Exercise brief: In your answer, print each of the records below exactly.

The input:

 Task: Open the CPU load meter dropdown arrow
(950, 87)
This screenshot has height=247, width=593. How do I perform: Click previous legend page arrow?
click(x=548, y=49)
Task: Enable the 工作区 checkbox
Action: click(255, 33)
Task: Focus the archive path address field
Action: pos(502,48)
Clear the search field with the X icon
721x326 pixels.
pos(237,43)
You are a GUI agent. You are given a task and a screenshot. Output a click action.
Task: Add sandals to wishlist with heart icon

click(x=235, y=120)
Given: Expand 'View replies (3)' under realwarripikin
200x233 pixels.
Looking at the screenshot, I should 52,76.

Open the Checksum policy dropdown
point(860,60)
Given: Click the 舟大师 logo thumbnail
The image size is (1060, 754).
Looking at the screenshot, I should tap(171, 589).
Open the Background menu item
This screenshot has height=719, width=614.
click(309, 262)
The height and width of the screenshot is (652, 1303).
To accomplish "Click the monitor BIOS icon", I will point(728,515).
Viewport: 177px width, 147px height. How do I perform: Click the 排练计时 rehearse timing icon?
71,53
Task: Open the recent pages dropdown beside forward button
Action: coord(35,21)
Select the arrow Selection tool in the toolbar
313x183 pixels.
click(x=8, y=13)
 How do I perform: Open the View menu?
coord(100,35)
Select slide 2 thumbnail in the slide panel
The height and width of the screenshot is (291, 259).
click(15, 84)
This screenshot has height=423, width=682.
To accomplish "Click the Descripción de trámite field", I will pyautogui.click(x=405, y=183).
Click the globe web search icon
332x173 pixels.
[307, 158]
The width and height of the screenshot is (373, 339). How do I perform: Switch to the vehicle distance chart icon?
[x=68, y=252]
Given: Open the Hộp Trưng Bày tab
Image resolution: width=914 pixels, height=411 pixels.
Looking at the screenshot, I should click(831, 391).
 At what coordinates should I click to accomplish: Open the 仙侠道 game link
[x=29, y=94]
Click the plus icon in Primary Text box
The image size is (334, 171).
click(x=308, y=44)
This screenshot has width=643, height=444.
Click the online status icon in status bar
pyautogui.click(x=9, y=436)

Response to the task:
 Task: Open the CPU load meter dropdown arrow
(950, 87)
This screenshot has height=247, width=593. How do I perform: Click previous legend page arrow?
click(x=548, y=49)
Task: Enable the 工作区 checkbox
Action: click(255, 33)
Task: Focus the archive path address field
Action: pos(502,48)
Clear the search field with the X icon
721x326 pixels.
pos(237,43)
You are a GUI agent. You are given a task and a screenshot. Output a click action.
Task: Add sandals to wishlist with heart icon

click(x=235, y=120)
Given: Expand 'View replies (3)' under realwarripikin
200x233 pixels.
Looking at the screenshot, I should 52,76.

Open the Checksum policy dropdown
point(860,60)
Given: Click the 舟大师 logo thumbnail
The image size is (1060, 754).
Looking at the screenshot, I should tap(171, 589).
Open the Background menu item
This screenshot has height=719, width=614.
click(309, 262)
The height and width of the screenshot is (652, 1303).
To accomplish "Click the monitor BIOS icon", I will point(728,515).
Viewport: 177px width, 147px height. How do I perform: Click the 排练计时 rehearse timing icon?
71,53
Task: Open the recent pages dropdown beside forward button
Action: coord(35,21)
Select the arrow Selection tool in the toolbar
313x183 pixels.
click(x=8, y=13)
 How do I perform: Open the View menu?
coord(100,35)
Select slide 2 thumbnail in the slide panel
The height and width of the screenshot is (291, 259).
click(15, 84)
This screenshot has height=423, width=682.
To accomplish "Click the Descripción de trámite field", I will pyautogui.click(x=405, y=183).
Click the globe web search icon
332x173 pixels.
[307, 158]
The width and height of the screenshot is (373, 339). How do I perform: Switch to the vehicle distance chart icon?
[x=68, y=252]
Given: Open the Hộp Trưng Bày tab
Image resolution: width=914 pixels, height=411 pixels.
Looking at the screenshot, I should click(831, 391).
 At what coordinates should I click to accomplish: Open the 仙侠道 game link
[x=29, y=94]
Click the plus icon in Primary Text box
The image size is (334, 171).
click(x=308, y=44)
This screenshot has width=643, height=444.
Click the online status icon in status bar
pyautogui.click(x=9, y=436)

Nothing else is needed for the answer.